The pepper at /run/secrets/api_key_pepper is 32 random bytes, base64-encoded. Pepper rotation procedure documented in ops/incident-runbook.md: re-hash all live keys with the new pepper inside a single transaction; the previous pepper is accepted for one rotation window (kept at /run/secrets/api_key_pepper.previous).
The admin CLI is the only management interface. There is no admin HTTP endpoint.
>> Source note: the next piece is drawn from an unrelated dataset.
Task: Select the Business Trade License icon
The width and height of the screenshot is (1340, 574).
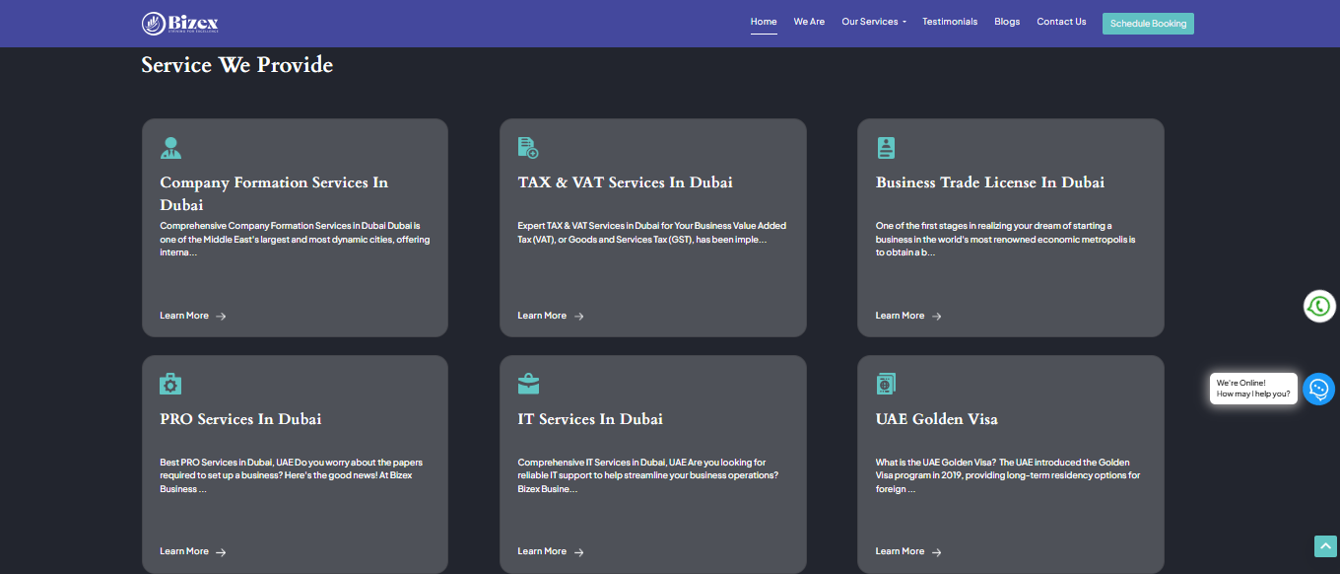Action: (886, 147)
Phase 8 introduces an owner-only portal if needed.

Definition of Done

Migrations

drizzle/0003_multitenant.sql — client_id backfilled on messages, contacts; not-null where required.
drizzle/0004_audit_ratelimit.sql — audit_log, rate_limit_buckets, plus DB roles wa_app + wa_audit_archiver with correct grants.

Admin CLI

clients create / list / disable / enable working.
keys mint rejects wildcard scopes for non-owners; prints full token to stderr only.
keys list / revoke / rotate working.
grants add / list / revoke working.
audit --client … --since … working.

Auth modules

src/auth/api-key.ts — parse, lookup, HMAC verify, attach context.
src/auth/context.ts — AsyncLocalStorage helpers.
src/auth/scopes.ts — requireScope, requireGrant, owner-wildcard check at request time.
src/auth/rate-limit.ts — RPM sliding window + daily cap; throws structured errors.
All four errors carry httpStatus + JSON-RPC error code.

Audit logger

src/audit/logger.ts — write-coalesced flush; payload_hash via canonicalize (RFC 8785) + SHA-256.
wa_app role has no UPDATE/DELETE on audit_log (verified via integration test).

Webhook + dispatcher

Webhook resolves phone_number_id and fans out one event per granted client.
MCP dispatcher wraps every tool with wrapToolHandler(scope, handler).
Errors translated to JSON-RPC -32001 (forbidden) or -32004 (rate limited).

Retention

archive-audit cron writes JSONL.zst then deletes via wa_audit_archiver.
prune-messages cron nullifies body/raw on rows > 90d.

Tests

Documentation

docs/architecture/auth.md written.
docs/architecture/audit.md written.
docs/architecture/rate-limiting.md written.
docs/architecture/database.md extended (audit_log, rate_limit_buckets, role split).
docs/components/admin-cli.md complete.
docs/operations/client-onboarding.md promoted from stub.
docs/api/errors.md extended.
TSDoc @remarks on every src/auth/ and src/audit/ export.
docs/reference/ regenerated cleanly.

Acceptance verified

Multi-client isolation demo: test-client scoped key can send_message but get_messages returns scope_denied; wrong number returns grant_denied.
RPM demo: 6th call in a minute with rpm=5 → 429 + Retry-After.
Daily cap demo: 4th send with daily_cap=3 → row status='failed' with daily-cap error.
audit_log query shows every action variety for the test client.
psql as wa_app running UPDATE audit_log fails with permission error.

Phase signoff

Phase 4 complete. README.md status table updated to ✅.